◆ RECORDS FOR THE TASK ◆
╭──

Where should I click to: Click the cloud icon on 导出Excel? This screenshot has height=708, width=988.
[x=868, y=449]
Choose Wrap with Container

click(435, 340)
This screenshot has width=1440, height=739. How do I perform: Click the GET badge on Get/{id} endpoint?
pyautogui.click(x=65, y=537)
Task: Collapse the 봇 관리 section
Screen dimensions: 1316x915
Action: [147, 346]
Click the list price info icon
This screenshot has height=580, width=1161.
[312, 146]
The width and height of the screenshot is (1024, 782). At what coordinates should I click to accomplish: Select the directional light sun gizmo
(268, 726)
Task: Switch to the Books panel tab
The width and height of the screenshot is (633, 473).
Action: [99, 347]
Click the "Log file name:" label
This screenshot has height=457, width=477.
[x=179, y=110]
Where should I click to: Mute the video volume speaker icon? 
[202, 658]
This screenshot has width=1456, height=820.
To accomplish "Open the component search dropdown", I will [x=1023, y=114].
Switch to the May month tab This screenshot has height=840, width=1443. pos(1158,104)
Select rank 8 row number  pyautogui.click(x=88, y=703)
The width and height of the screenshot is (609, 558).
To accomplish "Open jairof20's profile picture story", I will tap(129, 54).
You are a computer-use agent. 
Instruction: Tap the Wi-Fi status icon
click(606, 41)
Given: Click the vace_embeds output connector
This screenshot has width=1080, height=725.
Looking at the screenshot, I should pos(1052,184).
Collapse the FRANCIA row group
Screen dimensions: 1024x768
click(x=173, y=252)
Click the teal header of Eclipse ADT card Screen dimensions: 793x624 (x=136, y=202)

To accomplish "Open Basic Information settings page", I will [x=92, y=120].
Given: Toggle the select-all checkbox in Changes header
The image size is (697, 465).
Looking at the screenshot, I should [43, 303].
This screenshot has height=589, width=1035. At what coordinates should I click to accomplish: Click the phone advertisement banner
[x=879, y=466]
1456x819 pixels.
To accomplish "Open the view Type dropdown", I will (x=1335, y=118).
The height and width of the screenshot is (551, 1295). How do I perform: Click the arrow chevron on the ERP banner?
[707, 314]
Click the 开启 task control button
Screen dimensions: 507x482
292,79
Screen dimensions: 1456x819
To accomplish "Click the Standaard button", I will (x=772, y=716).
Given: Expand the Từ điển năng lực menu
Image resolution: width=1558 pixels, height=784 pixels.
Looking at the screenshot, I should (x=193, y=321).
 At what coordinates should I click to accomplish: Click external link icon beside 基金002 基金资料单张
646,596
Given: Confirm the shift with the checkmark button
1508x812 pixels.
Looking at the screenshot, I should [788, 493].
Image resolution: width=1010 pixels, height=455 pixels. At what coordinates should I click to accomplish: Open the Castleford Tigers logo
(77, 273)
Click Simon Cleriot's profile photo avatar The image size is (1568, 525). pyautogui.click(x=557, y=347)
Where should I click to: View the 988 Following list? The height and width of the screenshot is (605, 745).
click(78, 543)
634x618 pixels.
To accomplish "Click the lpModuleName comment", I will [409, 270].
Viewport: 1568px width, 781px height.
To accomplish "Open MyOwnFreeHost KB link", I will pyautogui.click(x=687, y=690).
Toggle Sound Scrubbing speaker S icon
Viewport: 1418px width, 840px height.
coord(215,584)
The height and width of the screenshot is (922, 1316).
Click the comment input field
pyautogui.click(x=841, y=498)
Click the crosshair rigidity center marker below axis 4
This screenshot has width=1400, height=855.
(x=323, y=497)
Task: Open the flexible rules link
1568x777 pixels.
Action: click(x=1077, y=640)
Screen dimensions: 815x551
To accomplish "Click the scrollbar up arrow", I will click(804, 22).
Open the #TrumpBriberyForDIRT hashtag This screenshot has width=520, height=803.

╰──

Reproduce the lines above verbatim.

◆ CORRECT RESULT ◆
Where should I click to: Click the cloud icon on 导出Excel? This screenshot has height=708, width=988.
[x=868, y=449]
Choose Wrap with Container

click(435, 340)
This screenshot has width=1440, height=739. How do I perform: Click the GET badge on Get/{id} endpoint?
pyautogui.click(x=65, y=537)
Task: Collapse the 봇 관리 section
Screen dimensions: 1316x915
Action: [147, 346]
Click the list price info icon
This screenshot has height=580, width=1161.
[312, 146]
The width and height of the screenshot is (1024, 782). At what coordinates should I click to accomplish: Select the directional light sun gizmo
(268, 726)
Task: Switch to the Books panel tab
The width and height of the screenshot is (633, 473).
Action: [99, 347]
Click the "Log file name:" label
This screenshot has height=457, width=477.
[x=179, y=110]
Where should I click to: Mute the video volume speaker icon? 
[202, 658]
This screenshot has width=1456, height=820.
To accomplish "Open the component search dropdown", I will [x=1023, y=114].
Switch to the May month tab This screenshot has height=840, width=1443. pos(1158,104)
Select rank 8 row number  pyautogui.click(x=88, y=703)
The width and height of the screenshot is (609, 558).
To accomplish "Open jairof20's profile picture story", I will tap(129, 54).
You are a computer-use agent. 
Instruction: Tap the Wi-Fi status icon
click(606, 41)
Given: Click the vace_embeds output connector
This screenshot has width=1080, height=725.
Looking at the screenshot, I should pos(1052,184).
Collapse the FRANCIA row group
Screen dimensions: 1024x768
click(x=173, y=252)
Click the teal header of Eclipse ADT card Screen dimensions: 793x624 (x=136, y=202)

To accomplish "Open Basic Information settings page", I will [x=92, y=120].
Given: Toggle the select-all checkbox in Changes header
The image size is (697, 465).
Looking at the screenshot, I should [43, 303].
This screenshot has height=589, width=1035. At what coordinates should I click to accomplish: Click the phone advertisement banner
[x=879, y=466]
1456x819 pixels.
To accomplish "Open the view Type dropdown", I will (x=1335, y=118).
The height and width of the screenshot is (551, 1295). How do I perform: Click the arrow chevron on the ERP banner?
[707, 314]
Click the 开启 task control button
Screen dimensions: 507x482
292,79
Screen dimensions: 1456x819
To accomplish "Click the Standaard button", I will (x=772, y=716).
Given: Expand the Từ điển năng lực menu
Image resolution: width=1558 pixels, height=784 pixels.
Looking at the screenshot, I should (x=193, y=321).
 At what coordinates should I click to accomplish: Click external link icon beside 基金002 基金资料单张
646,596
Given: Confirm the shift with the checkmark button
1508x812 pixels.
Looking at the screenshot, I should [788, 493].
Image resolution: width=1010 pixels, height=455 pixels. At what coordinates should I click to accomplish: Open the Castleford Tigers logo
(77, 273)
Click Simon Cleriot's profile photo avatar The image size is (1568, 525). pyautogui.click(x=557, y=347)
Where should I click to: View the 988 Following list? The height and width of the screenshot is (605, 745).
click(78, 543)
634x618 pixels.
To accomplish "Click the lpModuleName comment", I will [409, 270].
Viewport: 1568px width, 781px height.
To accomplish "Open MyOwnFreeHost KB link", I will pyautogui.click(x=687, y=690).
Toggle Sound Scrubbing speaker S icon
Viewport: 1418px width, 840px height.
coord(215,584)
The height and width of the screenshot is (922, 1316).
Click the comment input field
pyautogui.click(x=841, y=498)
Click the crosshair rigidity center marker below axis 4
This screenshot has width=1400, height=855.
(x=323, y=497)
Task: Open the flexible rules link
1568x777 pixels.
Action: click(x=1077, y=640)
Screen dimensions: 815x551
To accomplish "Click the scrollbar up arrow", I will click(804, 22).
Open the #TrumpBriberyForDIRT hashtag This screenshot has width=520, height=803.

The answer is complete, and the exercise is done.